OpenMP: Parallels and Work Sharing

Conceptual Overview

Why OpenMP?

Modern CPUs no longer get much faster per core → the only route to higher throughput is parallelism.
OpenMP (“Open Specifications for Multi-Processing”) is a shared-memory parallel programming API that:
- adds compiler directives (e.g. #pragma omp parallel),
- exposes runtime library functions (omp_get_num_threads()),
- and uses environment variables (OMP_NUM_THREADS) to control execution.
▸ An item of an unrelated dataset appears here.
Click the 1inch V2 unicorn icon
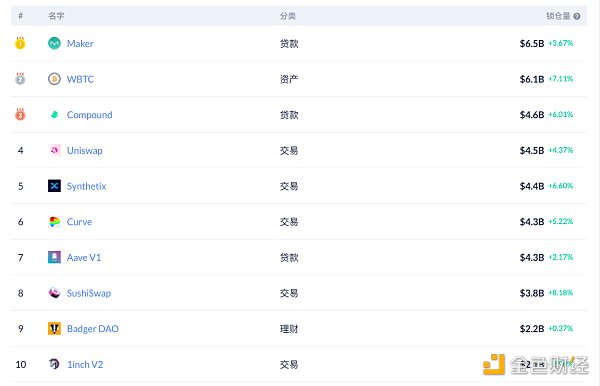600x386 pixels. 54,364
Used mainly for multi-core CPUs, it complements MPI (distributed memory) and CUDA (GPUs).

Programming Model

Concept	Meaning
Master thread	The single thread that begins execution.
Fork	Creation of a team of threads at a `parallel` region.
Join	Synchronisation where threads finish and control returns to the master.
Thread	The smallest independent sequence of instructions scheduled by the OS.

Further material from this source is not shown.